«Hola, ¿qué tal?, ¿cómo estás? Toma preservativos. Ya sabes donde estamos, por si necesitas algo». Más o menos esa es la conversación que, tres veces por semana, entablan Silvia y Ana con prostitutas que trabajan tanto en la ciudad de Valencia como en su área metropolitana. Con la unidad móvil de la fundación Apip-Acam, psicóloga y mediadora, respectivamente, recorren mano a mano una particular «ruta de la prostitución» para ofrecer a las mujeres una alternativa laboral, que viene a ser lo mismo que otra vida. No en vano, muchas de ellas son víctimas de trata confines de explotación sexual. La violencia es su pan de cada día.

Ese es el caso de Laura (nombre ficticio). Continúa haciendo la calle, por necesidad, con un ojo puesto en posibles clientes y otro en su exproxeneta, al que teme con cada fibra de su cuerpo. El hombre tiene una orden de alejamiento respecto a ella. La obligaba a prostituirse, le robaba lo que ganaba, la violaba, le amenazaba con hacerle daño a su familia en su país de origen. Tras reunir el valor suficiente para denunciarlo, Laura acudió a la fundación a través del centro Mujer 24 horas. En Apip-Acam le ayudan psicológicamente y le dan las herramientas necesarias para ampliar su currículum, el primer paso para salir definitivamente en el infierno en el que entró hace siete años. «Es la única manera que pueden dejar la prostitución. Sin una oportunidad laboral real no hay salida. La mayoría de las mujeres ejercen por necesidad, porque no tienen otra manera de sustentarse», lamenta Silvia, la psicóloga del centro. «Si la tuvieran, lo dejarían, como vemos en ocasiones en la fundación», añade.

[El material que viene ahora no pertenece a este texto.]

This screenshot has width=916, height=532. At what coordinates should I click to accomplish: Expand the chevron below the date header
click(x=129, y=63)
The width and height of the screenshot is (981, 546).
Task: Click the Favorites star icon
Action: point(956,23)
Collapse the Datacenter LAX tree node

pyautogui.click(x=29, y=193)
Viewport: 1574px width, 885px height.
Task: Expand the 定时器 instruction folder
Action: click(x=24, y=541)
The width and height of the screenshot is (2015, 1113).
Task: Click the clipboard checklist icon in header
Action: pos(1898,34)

Laura llegó de un país de Europa del Este con la falsa promesa de trabajar limpiando casas. Le hacía falta el dinero para mantener a su hijo, al que no ve desde que llegó a España en 2008. El mismo día que puso un pie en Madrid, el hombre que le había prometido casarse con ella y darle una buena vida le obligó a bajar a la calle a prostituirse.

A partir de ahí comenzó su calvario. «Incluso cuando tenía la regla, me obligaba». Sin saber español (las primeras palabras que aprendió eran insultos y palabrotas, aunque también recuerda «café»), continuó explotada en la capital madrileña varios años. Tras ingresar en el hospital por una paliza, la policía se hizo cargo del caso y un juez dictaminó una orden de alejamiento de 500 metros. Entonces se trasladó a Valencia, donde no corrió mejor suerte. Otro proxeneta volvió a tomar el control de su vida. Ahora hay un proceso judicial abierto contra ese hombre: comienza a ver un poco de luz al final del túnel. «En el futuro me gustaría ser camarera o cocinera», comenta con una sonrisa. En Apip-Acam tratarán de ayudarla a conseguirlo a través de los cursos de formación que ofrecen.

La reinserción es posible

Unas enseñanzas que dan sus frutos, como comentan las trabajadoras de la fundación. Patricia (nombre ficticio) es un claro ejemplo de ello. Se formó como auxiliar de limpieza hace apenas unos meses y realizó prácticas en una empresa que ahora la ha contratado de manera indefinida. A sus más de 55 años, nunca antes había cotizado a la Seguridad Social, a pesar de llevar trabajando desde los 16 años en la prostitución. «En mi época, una mujer transexual no podía dedicarse a otra cosa», comenta Patricia.

Sus padres nunca aceptaron su condición, por lo que se tuvo que ir de casa. De repente se vio adolescente y sin un sitio al que acudir, pero rechaza cualquier atisbo de compasión hacia ella. «Yo con la prostitución vivía bien. Mal no lo he pasado», reconoce. «Lo dejé porque llegué a una edad en que ya no me veía a mí misma haciéndolo. Era triste. No me veía con ánimos», lamenta. Entonces acudió a la mediadora Ana, a la que conocía desde hacía décadas. Comenzó a realizar cursos de formación. «Uf, los he hecho todos ya». Su reinserción es plena. Tiene un trabajo estable —«todo lo estable que se puede tener estos días»—, cotiza, paga su alquiler.

Las expertas de Apip-Acam alertan de que, precisamente este grupo de mujeres, las que se encuentran por encima de los 45-50 años, son las que más difícil lo tienen. «No tienen experiencia laboral en otro campo, no van a tener una jubilación», lamentan. Sin embargo, después miran a Patricia y todas esas horas que se pasan en la unidad móvil tres veces por semana cobran sentido.